Thursday, January 29, 2009

normalcy, out of doors, wood hauling, and chickens

I am finally starting to feel, during this, the seventh week of Zoralee's life outside the womb, normal. There was a fog over the surface of my brain for the first six weeks; I'm not sure how else to describe it. I wasn't necessarily overly weepy or troubled (most of the time), just tired and foggy, and there was a lowgrade doubt that it would go away. I thought, "If this is motherhood, I'm in a bit of trouble."

But the sun is breaking through. One day last week I swept, mopped, and vacuumed all the floors in a single day. I think I got a load of laundry done too. But wait. Before you start applauding, I also cleaned the bathroom and the half-bath. I know. I know. I am amazing. And more importantly than productivity, I am feeling alive again! This is due in no small part to the facts that Z cries for no apparent reason a little less now and also we are starting to understand her schedule. She is sleeping in 4 and 5 hour stretches at night sometimes too, which is a big bonus. Big, big bonus.

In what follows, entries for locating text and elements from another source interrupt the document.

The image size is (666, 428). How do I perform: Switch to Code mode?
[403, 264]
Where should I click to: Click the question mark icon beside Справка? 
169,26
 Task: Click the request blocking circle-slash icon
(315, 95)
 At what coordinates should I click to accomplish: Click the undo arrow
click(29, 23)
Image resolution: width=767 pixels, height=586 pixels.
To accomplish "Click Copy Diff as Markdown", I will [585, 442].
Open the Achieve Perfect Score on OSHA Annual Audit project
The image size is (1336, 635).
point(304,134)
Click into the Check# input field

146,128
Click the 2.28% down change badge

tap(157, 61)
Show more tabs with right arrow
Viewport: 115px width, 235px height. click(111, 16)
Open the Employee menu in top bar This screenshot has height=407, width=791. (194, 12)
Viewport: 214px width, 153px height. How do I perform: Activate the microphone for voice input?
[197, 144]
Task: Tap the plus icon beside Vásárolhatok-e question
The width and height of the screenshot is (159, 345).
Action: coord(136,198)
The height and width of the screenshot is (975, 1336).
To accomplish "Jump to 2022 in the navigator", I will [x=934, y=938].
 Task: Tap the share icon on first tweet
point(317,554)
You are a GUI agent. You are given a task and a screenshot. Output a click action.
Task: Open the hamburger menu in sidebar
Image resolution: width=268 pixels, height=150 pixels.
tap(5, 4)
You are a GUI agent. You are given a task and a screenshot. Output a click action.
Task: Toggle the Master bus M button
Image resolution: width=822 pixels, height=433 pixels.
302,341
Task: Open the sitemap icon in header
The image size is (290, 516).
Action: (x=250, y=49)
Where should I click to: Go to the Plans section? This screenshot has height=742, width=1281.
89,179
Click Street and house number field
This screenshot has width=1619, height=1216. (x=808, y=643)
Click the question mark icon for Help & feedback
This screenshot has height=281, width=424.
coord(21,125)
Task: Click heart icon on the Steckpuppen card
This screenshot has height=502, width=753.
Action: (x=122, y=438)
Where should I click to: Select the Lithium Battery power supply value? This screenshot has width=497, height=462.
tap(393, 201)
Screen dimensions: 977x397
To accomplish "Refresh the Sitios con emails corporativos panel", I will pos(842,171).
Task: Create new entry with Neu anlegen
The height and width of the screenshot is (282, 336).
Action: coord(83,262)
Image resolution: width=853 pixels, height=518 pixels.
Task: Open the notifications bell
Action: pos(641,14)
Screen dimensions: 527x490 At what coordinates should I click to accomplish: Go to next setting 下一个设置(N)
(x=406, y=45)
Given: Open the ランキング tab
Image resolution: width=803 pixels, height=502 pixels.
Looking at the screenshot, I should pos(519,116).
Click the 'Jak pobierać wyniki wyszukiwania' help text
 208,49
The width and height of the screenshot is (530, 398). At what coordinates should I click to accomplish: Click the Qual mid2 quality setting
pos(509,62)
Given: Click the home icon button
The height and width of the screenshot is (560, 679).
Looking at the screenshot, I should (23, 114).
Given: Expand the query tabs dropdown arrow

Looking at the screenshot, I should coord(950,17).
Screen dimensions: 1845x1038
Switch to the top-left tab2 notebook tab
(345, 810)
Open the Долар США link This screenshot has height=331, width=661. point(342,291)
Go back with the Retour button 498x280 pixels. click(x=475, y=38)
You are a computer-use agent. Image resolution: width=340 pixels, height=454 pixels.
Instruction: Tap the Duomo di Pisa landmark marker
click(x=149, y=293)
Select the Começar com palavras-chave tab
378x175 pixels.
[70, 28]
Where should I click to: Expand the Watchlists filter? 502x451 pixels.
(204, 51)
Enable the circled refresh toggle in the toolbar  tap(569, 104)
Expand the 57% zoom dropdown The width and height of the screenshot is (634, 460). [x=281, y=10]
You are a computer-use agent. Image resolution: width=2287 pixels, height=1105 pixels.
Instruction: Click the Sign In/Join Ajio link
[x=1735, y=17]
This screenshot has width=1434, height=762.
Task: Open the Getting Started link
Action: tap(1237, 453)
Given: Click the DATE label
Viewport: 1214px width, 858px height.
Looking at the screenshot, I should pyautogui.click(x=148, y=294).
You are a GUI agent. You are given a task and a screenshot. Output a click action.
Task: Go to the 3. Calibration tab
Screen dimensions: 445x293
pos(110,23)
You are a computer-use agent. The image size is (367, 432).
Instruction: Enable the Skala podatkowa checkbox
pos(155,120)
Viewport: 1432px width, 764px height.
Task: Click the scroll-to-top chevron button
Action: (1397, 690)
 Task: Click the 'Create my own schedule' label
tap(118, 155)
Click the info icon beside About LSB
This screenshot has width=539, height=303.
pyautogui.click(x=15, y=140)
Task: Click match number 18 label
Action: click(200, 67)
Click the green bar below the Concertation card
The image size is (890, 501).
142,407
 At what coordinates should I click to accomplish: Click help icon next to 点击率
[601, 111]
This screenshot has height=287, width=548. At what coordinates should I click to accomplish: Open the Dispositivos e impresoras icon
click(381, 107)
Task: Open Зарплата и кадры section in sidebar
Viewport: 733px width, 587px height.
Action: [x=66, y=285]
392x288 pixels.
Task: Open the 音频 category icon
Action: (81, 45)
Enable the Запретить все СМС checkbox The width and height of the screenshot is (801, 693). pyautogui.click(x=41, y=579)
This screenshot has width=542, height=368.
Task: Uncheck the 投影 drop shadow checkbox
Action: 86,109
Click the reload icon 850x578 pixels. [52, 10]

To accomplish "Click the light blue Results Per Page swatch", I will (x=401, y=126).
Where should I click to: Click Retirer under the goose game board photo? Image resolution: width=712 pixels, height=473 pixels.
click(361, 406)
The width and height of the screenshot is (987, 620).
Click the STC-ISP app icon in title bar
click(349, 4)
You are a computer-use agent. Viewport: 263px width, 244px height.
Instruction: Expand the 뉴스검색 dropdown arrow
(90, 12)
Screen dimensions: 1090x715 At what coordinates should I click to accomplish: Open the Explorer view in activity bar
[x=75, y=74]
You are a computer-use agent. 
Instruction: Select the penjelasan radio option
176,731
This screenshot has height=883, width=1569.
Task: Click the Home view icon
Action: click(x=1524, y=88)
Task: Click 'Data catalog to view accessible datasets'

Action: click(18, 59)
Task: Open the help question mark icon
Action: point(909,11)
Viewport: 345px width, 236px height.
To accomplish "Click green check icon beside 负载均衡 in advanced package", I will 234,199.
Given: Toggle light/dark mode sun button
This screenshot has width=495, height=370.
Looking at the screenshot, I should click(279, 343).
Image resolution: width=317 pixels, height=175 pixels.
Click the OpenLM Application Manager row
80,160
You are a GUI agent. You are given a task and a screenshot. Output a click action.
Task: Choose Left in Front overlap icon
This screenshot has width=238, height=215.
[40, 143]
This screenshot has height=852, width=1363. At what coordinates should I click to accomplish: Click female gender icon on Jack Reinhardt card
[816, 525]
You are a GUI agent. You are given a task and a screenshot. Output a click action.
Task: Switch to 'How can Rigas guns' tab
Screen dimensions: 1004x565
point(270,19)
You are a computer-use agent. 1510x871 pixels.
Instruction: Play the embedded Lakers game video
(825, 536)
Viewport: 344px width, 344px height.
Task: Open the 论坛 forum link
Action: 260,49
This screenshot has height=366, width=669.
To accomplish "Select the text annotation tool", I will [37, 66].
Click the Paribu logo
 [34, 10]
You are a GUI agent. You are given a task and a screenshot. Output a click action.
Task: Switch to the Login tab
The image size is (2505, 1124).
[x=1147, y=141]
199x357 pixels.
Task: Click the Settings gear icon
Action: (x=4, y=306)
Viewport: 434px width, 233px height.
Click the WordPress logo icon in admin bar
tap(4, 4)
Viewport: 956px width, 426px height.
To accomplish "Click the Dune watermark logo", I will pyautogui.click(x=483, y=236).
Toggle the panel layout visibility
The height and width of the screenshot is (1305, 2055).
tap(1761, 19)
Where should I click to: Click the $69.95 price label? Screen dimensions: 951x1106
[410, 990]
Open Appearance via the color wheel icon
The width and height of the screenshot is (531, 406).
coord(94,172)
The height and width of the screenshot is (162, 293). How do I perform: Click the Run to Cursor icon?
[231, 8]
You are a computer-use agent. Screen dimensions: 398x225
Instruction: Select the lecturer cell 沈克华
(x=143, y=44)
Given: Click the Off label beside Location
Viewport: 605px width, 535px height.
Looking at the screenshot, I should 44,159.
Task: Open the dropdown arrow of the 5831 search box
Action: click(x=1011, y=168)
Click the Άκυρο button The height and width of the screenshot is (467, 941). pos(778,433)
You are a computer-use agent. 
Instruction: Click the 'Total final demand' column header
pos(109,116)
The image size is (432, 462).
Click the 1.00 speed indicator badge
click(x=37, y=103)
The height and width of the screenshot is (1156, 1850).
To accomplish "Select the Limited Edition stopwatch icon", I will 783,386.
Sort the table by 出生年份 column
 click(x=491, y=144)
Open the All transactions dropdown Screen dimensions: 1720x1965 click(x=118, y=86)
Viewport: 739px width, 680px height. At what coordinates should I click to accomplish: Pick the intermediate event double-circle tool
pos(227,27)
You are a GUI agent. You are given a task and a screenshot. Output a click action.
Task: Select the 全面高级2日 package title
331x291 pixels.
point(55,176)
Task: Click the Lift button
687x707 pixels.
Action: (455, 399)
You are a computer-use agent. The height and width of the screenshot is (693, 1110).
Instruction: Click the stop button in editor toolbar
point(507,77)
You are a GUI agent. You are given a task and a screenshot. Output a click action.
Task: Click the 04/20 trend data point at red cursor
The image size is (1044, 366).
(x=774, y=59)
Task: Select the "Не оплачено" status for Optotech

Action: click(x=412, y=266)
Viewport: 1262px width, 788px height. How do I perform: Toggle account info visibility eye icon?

Over the past few weeks, when it's not below zero, I have felt motivated to get outside again. The fresh air does a world of good for my psyche. Here are Z and me on a walk to the mailbox today.

snowshoeing last week
I fell
but while I was down there...

chopping down and hauling dead trees
to replenish the supply for the wood stove

Wood hauling is one of my all time favorite physical activities. I get nostalgic over it, as we hauled a lot of wood while I grew up. The smell of freshly cut logs, the crunch of snow underfoot, thermoses of coffee and hot chocolate, the sense of familiarity you develop for that one small spot of woods in those few hours. And when the chainsaw stops its slicing, you really notice how quiet the forest is.

I heard on the radio the other day that throughout history, some people have viewed nostalgia as a mental sickness that should be remedied. Especially those in the field of psychology in the 19th and early 20th centuries. People have historically been pretty weird.

In other news, chickens!! The forces of the universe have coalesced to allow us to finally have chickens. These forces include being at my folks' place where there is ample room, and having a daughter who looks like a baby chick on account of her fluffy hair and dark eyes.
Knowing this, Jason has been breathing, dreaming, thinking, and snorting chickens for a couple weeks. He's reading books and magazines, visiting online forums, talking to the old-timers. If I expect him to hear me, I have to cluck cluck at the beginning of my sentences. Yesterday he placed his order; 25 chicks will be on our doorstep next week! 10 will be egg-laying hens (Barred Plymouth Rocks), and 15 for meat (Cornish Rock crosses).

The chicks'll need to remain inside for awhile, in a feeding trough under a heat lamp, so we're getting the spare room ready. For those of you who know my mother, you'll know how excited she is about this. "Oh children," she cries to us day and night, "I won't rest until we've found more barnyard animals to keep in the spare room."


Rachel Clear said...

Yes, yes, I can definitely hear mom saying she wants more animals in the house. (pause) Not.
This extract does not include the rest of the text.